A Lecco monsignor Davide Milani gestisce tre parrocchie e un santuario con quasi 11mila fedeli, anche se il bacino è molto più ampio perché la Basilica di San Nicolò attrae fedeli da tutto il territorio. Ecco allora che da subito con l’esplosione della pandemia «abbiamo maturato competenze per gestire l’accessibilità alle nostre chiese perché si potesse riaprire appena possibile». Milani ha le idee molto chiare, però, sul tema e ci tiene a sottolinearlo: «La sicurezza dei fedeli e la possibilità di vivere l’esperienza spirituale in presenza devono andare di pari passo. Ma a comandare è l’esperienza spirituale (che è il fine), il mezzo è la sicurezza».
Come raggiungere l’obiettivo? «Trovando delle competenze: abbiamo un Covid manager che coordina la sicurezza, 100 volontari che sanificano la Chiesa e distanziano i fedeli ormai diventati un patrimonio per la comunità. Le mascherine sono d’obbligo, ovviamente, ma la gente si è educata a indossarle e lo fa. Ci sentiamo sicuri. Infine la basilica, che ospita ben più di 1000 persone, adesso ne accoglie al massimo 200. Oltre a essere una chiesa molto ampia e ariosa e ad aver deciso d’inverno di tenere porte e finestre aperte pur di garantire il ricircolo dell’aria, ma la gente grazie a Dio è venuta lo stesso».
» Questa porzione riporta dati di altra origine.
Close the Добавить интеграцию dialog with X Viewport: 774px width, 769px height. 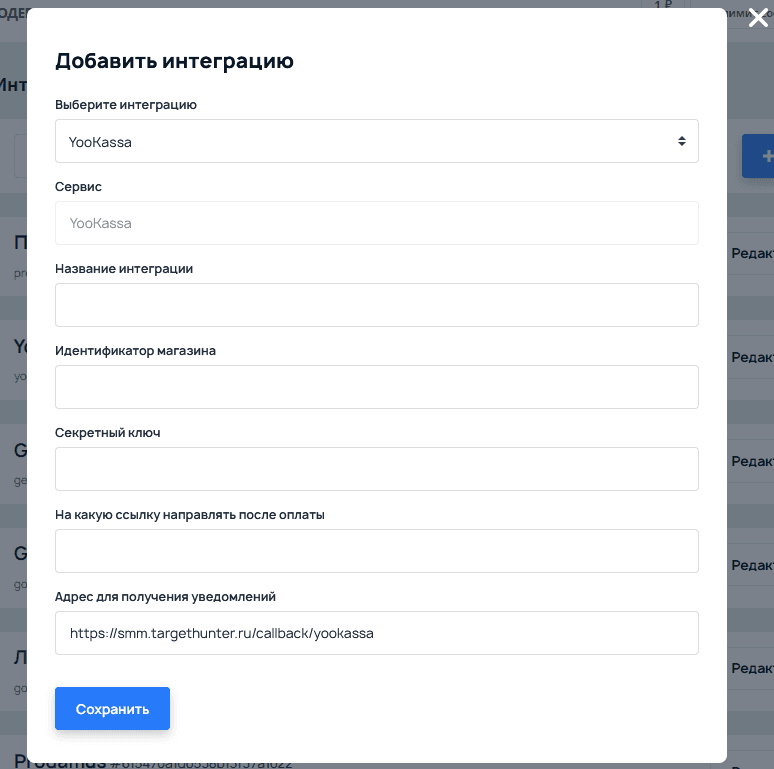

Meno posti e più messe quindi: «Le persone hanno accettato tanti sconvolgimenti; la domenica in Basilica celebriamo cinque messe. Tanti che non sono della nostra parrocchia salutando ci dicono “Veniamo qui perché ci sentiamo sicuri”. Abbiamo fatto molta educazione per far capire la gravità della situazione e farla affrontare. Ci fidiamo delle regole, ma andiamo oltre; le persone hanno imparato la corresponsabilità, hanno vissuto l’esperienza del servizio (i volontari); la qualità delle celebrazioni seppur penalizzata dal minor numero di chierichetti o di persone del coro è stata valorizzata dall’accoglienza che è stato il vero valore aggiunto. Accompagnando i fedeli al loro posto, verificando che tutti avessero i dispositivi di protezione: sono gesti forzati che nel tempo sono diventati spontanei. Anche così facendo realizzi la comunità».
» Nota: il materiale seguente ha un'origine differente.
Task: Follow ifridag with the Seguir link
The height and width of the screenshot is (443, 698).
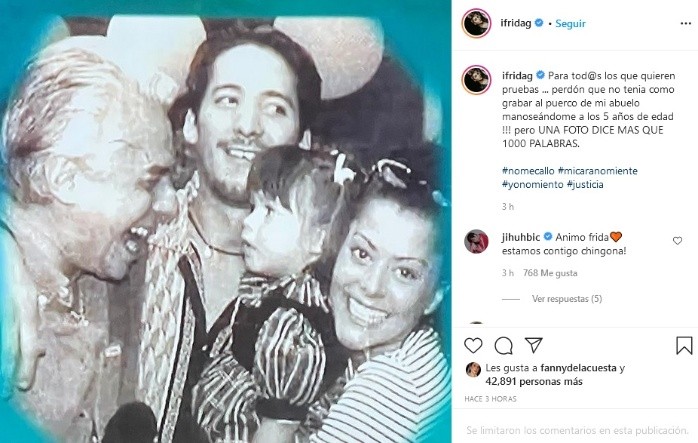Action: pyautogui.click(x=570, y=24)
E la gente come ha reagito? «Ha accettato in nome di un bene più grande. E noi come tante altre realtà abbiamo contribuito alla possibilità per le persone di continuare a vivere. Certo, poi, ci mancano alcuni gesti di comunità (come il mangiare insieme per esempio), ma abbiamo creato altri appuntamenti: un cineforum all’aperto con 200 persone per sera. La voglia di esserci e farlo ha vinto su tutte le paure».

Perché questo è l’altro grande tema che sta a cuore di Milani: «La Chiesa deve annunciare la speranza che viene dal Signore in maniera comunitaria, punto. La sicurezza deve essere previa. Lo stesso vale per la mascherina: la indossiamo per non ammalarci, ma non può essere l’obiettivo, il fine. La mascherina resta lo strumento per vivere bene. Dobbiamo salvare la vita, vivendola e agendola. Uscendo dalla fobia di non ammalarsi. La salute non deve diventare un idolo; è uno strumento per la salvezza. Sennò cosa fai se sei sano ma non sai per cosa vivi?».

Rispetto all’assenza di Green pass per messe e processioni, invece, taglia corto: «Nessuno di chi viene in Chiesa si sente privilegiato. Il sentimento unanime rispetto al vaccino è che è una scelta di responsabilità ed è un tema che parte anche della predicazione. La cura dell’altro: ecco noi abbiamo un pulpito da cui parlarne e la gente ci ascolta».